TRY IT: Everything in the data must be repeated exactly, apart from the pictures, which are left out.

EXTRACTED MATERIAL:
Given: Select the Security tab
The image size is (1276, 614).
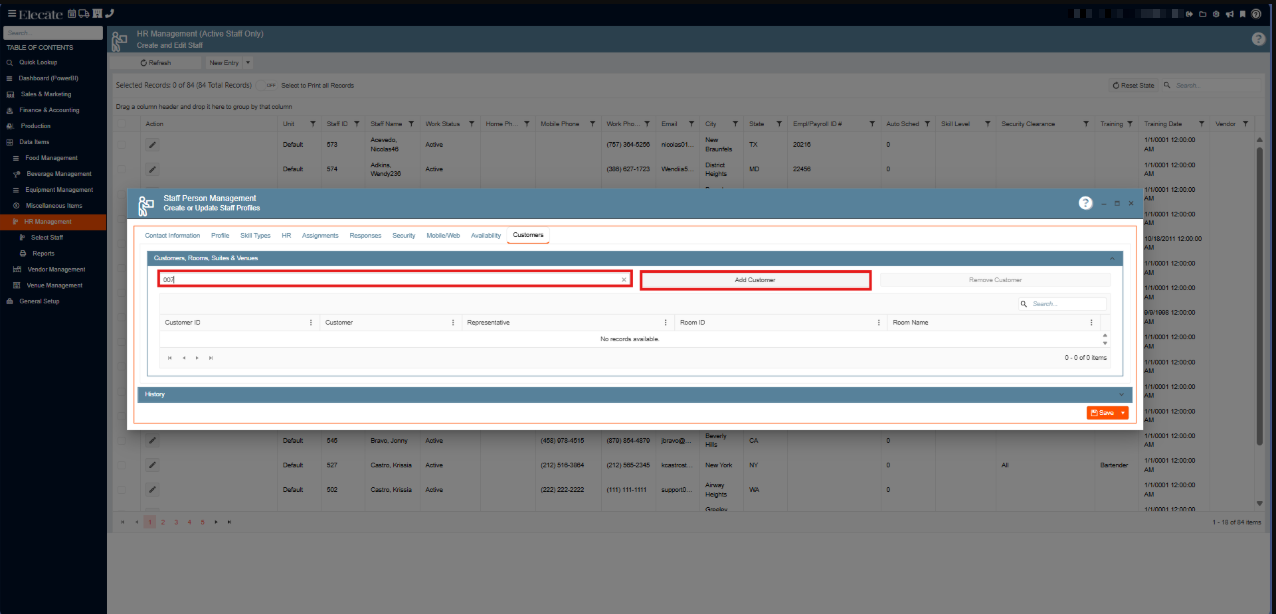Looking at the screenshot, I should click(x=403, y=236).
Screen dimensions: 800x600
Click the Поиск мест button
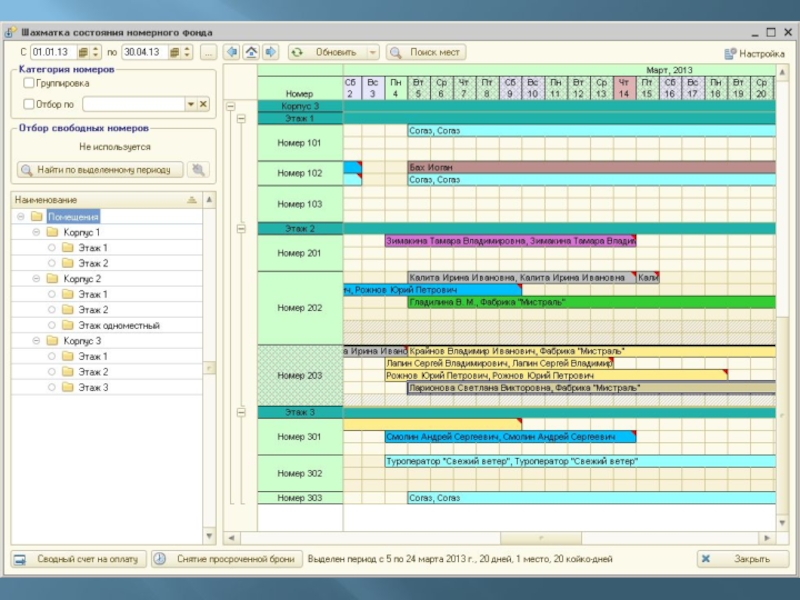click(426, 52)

COMPLETED EXERCISE:
Given: Select the Security tab
The image size is (1276, 614).
Looking at the screenshot, I should click(x=403, y=236).
Screen dimensions: 800x600
Click the Поиск мест button
click(426, 52)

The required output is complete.